I was asked to choose between ACT chemotherapy and TC chemotherapy. Both were shown to be as effective, so the decision was mine. In making the decision, I looked at the potential side effects of each, as well as what the standard of care would be in Canada. Further, I looked at the literature and saw that there was more data on the ACT regime. I used that information together with knowledge of how my body reacts to things and my gut-feelings to decide on the ACT chemotherapy. The medical oncologist confirmed my decision by saying that 80% of women who need chemotherapy for hormone positive breast cancer get ACT chemo.
Now that I am much further out from the decision, I can see the problem with this statistic and some of the other data I used to make the decision. At the time, I felt comforted by knowing that this was a chemotherapy regime that was used in other places, and that it was common. If 80% of others were getting it, then it had to be the best choice right?
The problem is that the statistic is skewed by time. The longer a treatment is available, the higher the statistic will be. In addition, the longer a treatment option is available the more 5 year and long-term survival data there is (academic measures of treatment used in evidence-based medicine). Once a treatment becomes standard of care internationally, the number of people that get that treatment becomes much higher than other options. It means that newer treatments will always have lower numbers – at least until they are proven to be more effective and take over as standard of care. So, the percentage of other people who have had that treatment isn’t necessarily a useful number when it is used to make the treatment decision. Further, the older a treatment is, the more likely there is long-term survival data on that treatment. It doesn’t mean the treatment is better, it just means there is more data about it!

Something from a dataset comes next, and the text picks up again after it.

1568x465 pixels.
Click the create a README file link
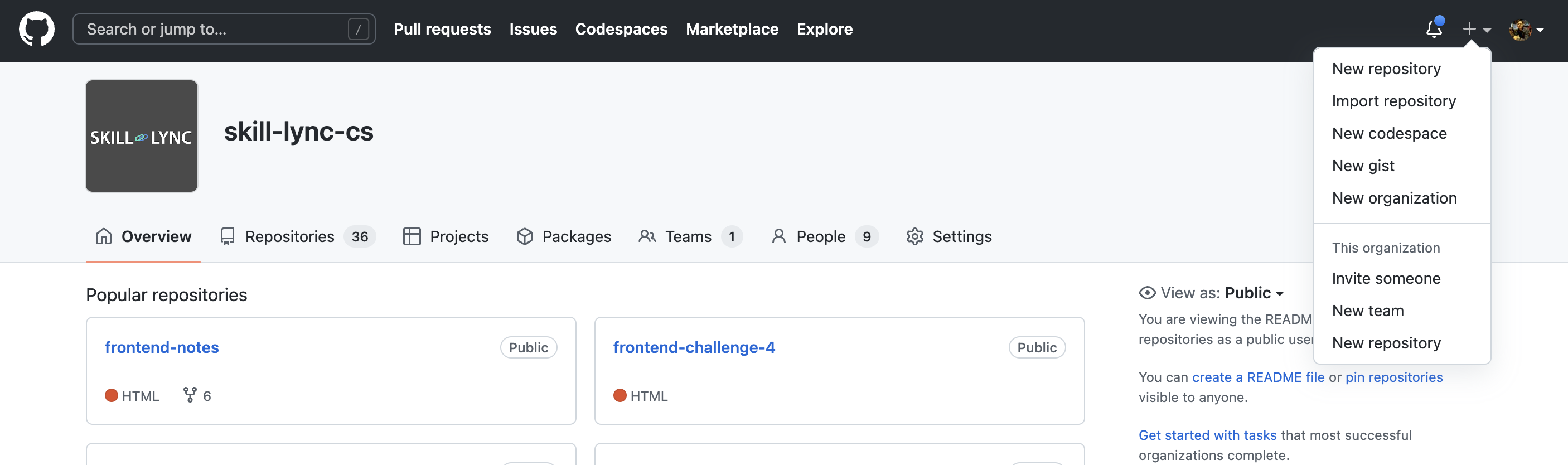pyautogui.click(x=1257, y=377)
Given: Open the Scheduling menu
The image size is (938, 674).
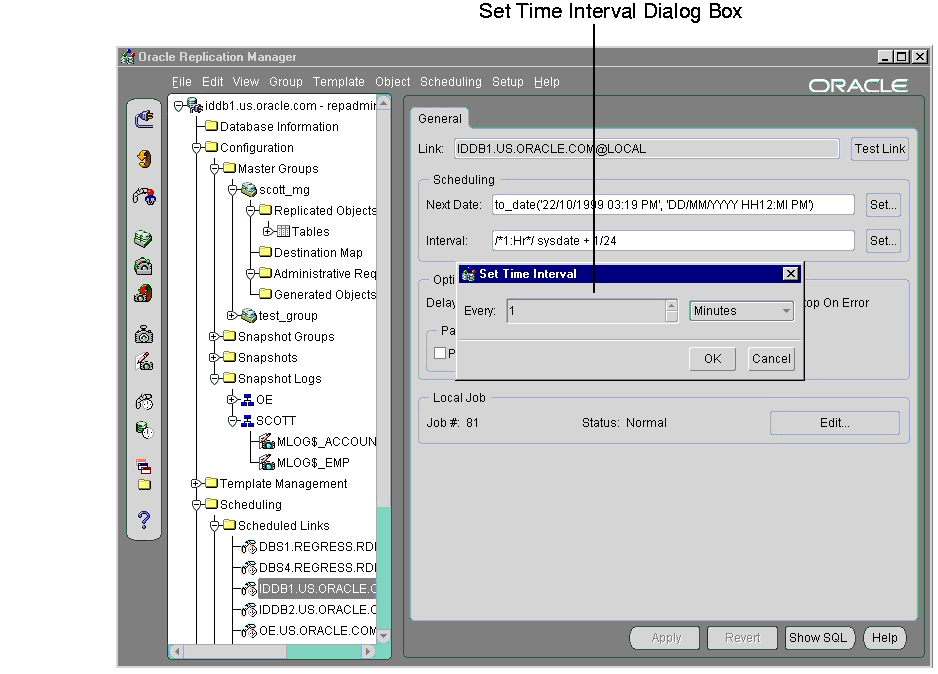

I also did not appreciate that looking to the standard of care decision was also not the best information for making my decision. It was comforting to know, but I didn’t appreciate that newer treatments take time to become the standard of care. So the newer treatment might actually be a better choice, but the statistics and standard of care data are not data that would support choosing the newer treatment options.

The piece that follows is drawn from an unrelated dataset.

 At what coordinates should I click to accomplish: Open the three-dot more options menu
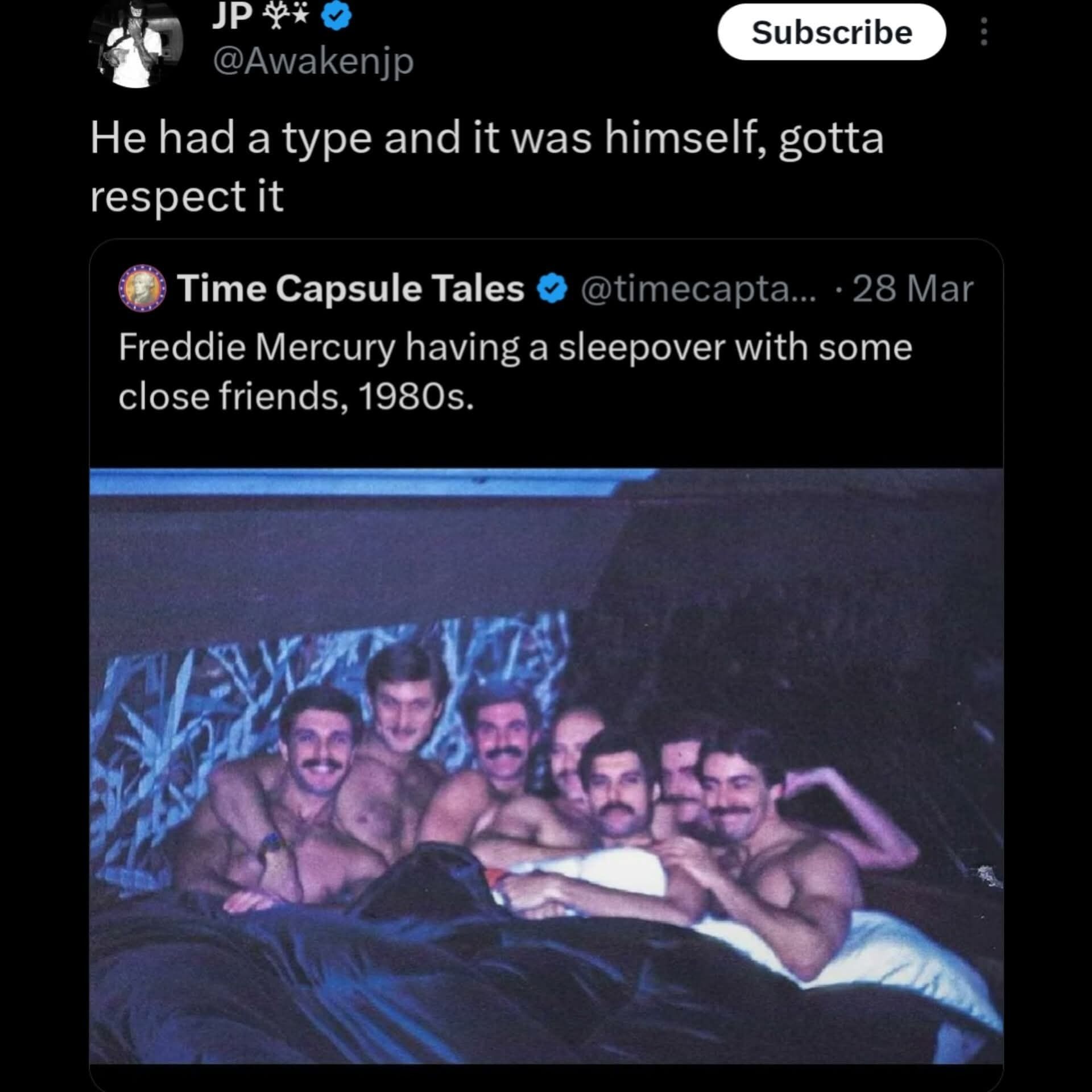[984, 32]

This is one place where the practice of “evidence-based medicine” can fall apart when it comes to decisions in care. The evidence will almost always suggest the older treatment options. There is a bias towards the older and better understood option. That is a nuance that was not appreciated by me, an academic, when I was in the position to have to make the treatment decision. It was not something that anyone pointed out to me.
I think this might also be an important factor when promoting clinical trials. In order to advance care, clinical trials are important, and often provide better treatment options – or at least that is their goal. However, patients can shy away from them in part because of a misunderstanding of the data, and not appreciating the biases associated with the current standard of care.
Another non-medical place where I see this bias is on YouTube – I have been using YouTube for years to provide how-to tutorials for technology. My most viewed video is an old one. But because it has been there for years, it has a much higher view count than newer and better versions of the same tutorial. The higher hit count of the older one causes more people to watch the older one, which in turn increases the hit count more. The newer one cannot catch up. There is a bias towards the older one because it has a history. It has been available longer and therefore has had more time to get hits. I see this bias all over the internet. Whenever an already known entity needs to compete with something new – the older known entity goes into the competition with a bias because of its history.
I think this is another way in which we can look at health literacy from a critical perspective – what are the biases in the data itself?